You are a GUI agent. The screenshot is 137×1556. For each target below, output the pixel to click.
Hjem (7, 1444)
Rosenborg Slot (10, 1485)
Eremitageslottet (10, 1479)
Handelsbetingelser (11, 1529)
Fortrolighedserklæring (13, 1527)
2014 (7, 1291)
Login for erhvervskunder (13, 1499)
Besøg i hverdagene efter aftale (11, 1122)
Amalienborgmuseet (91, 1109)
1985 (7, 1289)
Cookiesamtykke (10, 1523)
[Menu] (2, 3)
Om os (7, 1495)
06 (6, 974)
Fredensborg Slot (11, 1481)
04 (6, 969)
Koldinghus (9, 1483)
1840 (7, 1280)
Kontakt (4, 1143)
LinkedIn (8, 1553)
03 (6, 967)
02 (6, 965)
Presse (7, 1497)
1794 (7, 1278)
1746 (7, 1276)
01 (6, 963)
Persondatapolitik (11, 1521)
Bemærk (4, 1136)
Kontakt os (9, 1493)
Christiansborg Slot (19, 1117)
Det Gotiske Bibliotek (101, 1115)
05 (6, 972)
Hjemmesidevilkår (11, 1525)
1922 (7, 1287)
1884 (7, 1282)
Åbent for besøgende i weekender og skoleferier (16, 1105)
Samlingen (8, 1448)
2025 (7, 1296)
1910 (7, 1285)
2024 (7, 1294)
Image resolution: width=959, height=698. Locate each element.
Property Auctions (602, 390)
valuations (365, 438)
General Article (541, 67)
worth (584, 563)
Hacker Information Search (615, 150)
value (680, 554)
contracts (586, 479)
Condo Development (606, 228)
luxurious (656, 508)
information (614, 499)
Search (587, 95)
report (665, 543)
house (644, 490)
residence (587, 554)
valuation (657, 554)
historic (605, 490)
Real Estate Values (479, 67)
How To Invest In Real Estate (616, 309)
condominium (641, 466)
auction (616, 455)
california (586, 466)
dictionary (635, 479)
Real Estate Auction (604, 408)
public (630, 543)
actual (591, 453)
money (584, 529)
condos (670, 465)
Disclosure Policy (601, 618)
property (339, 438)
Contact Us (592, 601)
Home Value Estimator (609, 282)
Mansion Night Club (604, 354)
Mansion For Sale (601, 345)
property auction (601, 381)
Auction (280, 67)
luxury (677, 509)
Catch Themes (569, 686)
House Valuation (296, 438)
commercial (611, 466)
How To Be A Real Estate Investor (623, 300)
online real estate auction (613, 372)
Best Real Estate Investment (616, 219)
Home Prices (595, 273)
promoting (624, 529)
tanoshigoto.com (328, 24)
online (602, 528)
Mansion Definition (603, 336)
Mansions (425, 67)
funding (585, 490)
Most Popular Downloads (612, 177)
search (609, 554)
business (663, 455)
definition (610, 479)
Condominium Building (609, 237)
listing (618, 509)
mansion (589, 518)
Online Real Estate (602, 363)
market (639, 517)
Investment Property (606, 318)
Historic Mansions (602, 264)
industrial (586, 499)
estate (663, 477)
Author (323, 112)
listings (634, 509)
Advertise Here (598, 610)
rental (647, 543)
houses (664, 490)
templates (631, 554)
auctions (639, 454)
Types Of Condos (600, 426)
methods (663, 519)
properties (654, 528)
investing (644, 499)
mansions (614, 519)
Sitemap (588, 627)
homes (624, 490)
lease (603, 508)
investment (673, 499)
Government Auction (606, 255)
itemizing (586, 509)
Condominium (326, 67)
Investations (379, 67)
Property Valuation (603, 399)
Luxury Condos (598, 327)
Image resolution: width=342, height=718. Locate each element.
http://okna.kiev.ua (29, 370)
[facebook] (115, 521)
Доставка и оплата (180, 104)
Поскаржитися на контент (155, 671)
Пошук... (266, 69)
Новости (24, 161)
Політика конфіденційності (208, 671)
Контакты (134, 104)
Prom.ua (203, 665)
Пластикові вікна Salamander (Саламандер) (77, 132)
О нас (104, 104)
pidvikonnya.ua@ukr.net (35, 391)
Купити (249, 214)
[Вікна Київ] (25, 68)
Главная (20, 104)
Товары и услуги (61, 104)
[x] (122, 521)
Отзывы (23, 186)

* * *

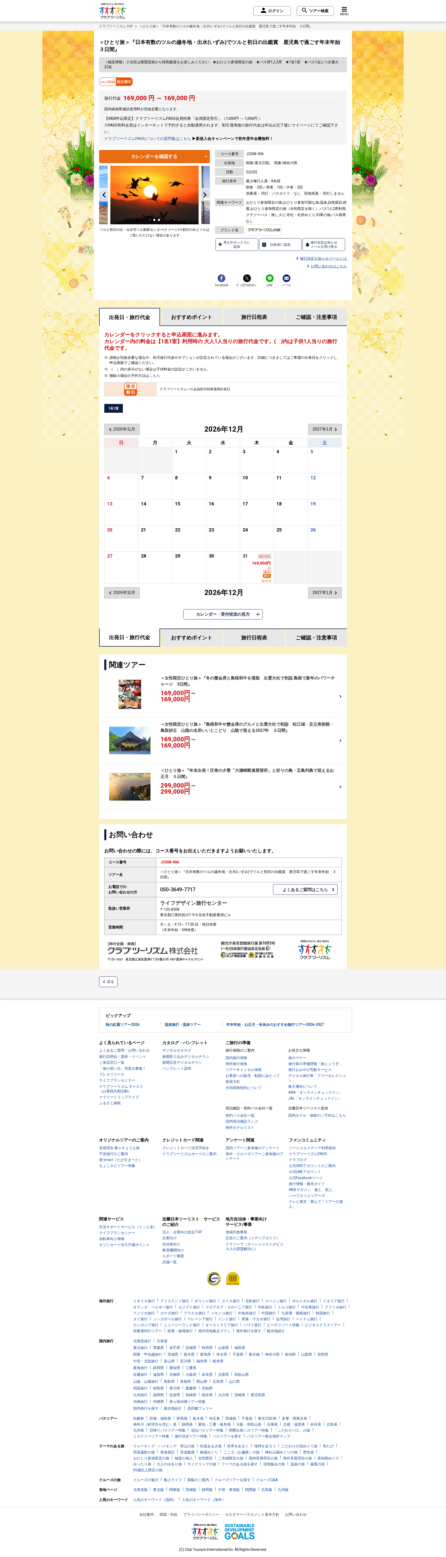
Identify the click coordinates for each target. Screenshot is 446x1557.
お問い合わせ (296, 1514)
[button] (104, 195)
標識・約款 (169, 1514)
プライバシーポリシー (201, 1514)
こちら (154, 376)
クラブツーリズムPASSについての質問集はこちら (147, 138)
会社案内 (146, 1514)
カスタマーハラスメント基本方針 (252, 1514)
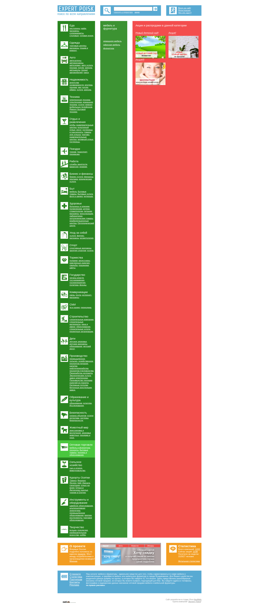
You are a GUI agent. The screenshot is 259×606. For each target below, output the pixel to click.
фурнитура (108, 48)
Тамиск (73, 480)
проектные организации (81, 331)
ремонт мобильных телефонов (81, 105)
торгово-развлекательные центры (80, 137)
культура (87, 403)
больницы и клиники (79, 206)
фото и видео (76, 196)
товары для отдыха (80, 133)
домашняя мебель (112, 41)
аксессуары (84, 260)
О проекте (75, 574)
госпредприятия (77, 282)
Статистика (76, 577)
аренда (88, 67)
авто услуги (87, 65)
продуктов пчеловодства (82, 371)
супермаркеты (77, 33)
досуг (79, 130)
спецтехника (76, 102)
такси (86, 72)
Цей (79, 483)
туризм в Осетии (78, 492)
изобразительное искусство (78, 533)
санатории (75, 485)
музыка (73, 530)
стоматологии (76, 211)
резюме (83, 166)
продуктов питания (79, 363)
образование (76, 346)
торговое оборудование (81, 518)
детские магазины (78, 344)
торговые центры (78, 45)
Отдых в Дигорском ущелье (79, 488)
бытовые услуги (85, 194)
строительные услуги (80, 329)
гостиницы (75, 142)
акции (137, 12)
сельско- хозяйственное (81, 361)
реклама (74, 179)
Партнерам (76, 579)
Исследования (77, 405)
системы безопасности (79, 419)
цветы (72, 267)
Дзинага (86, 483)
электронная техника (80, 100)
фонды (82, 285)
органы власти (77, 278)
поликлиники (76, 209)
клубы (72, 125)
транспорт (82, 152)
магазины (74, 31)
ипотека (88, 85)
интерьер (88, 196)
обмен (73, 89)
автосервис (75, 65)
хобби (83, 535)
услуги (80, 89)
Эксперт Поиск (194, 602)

● What the task requires
Revise the records from the line containing "search (609, 554)" through the line containing "industrial (586, 499)" by changing "Property" to "Portfolio", and give back only those lines with all else unchanged.

● Solution below
search (609, 554)
business (663, 455)
definition (610, 479)
Condominium Building (609, 237)
listing (618, 509)
mansion (589, 518)
Online Real Estate (602, 363)
market (639, 517)
Investment Portfolio (606, 318)
Historic Mansions (602, 264)
industrial (586, 499)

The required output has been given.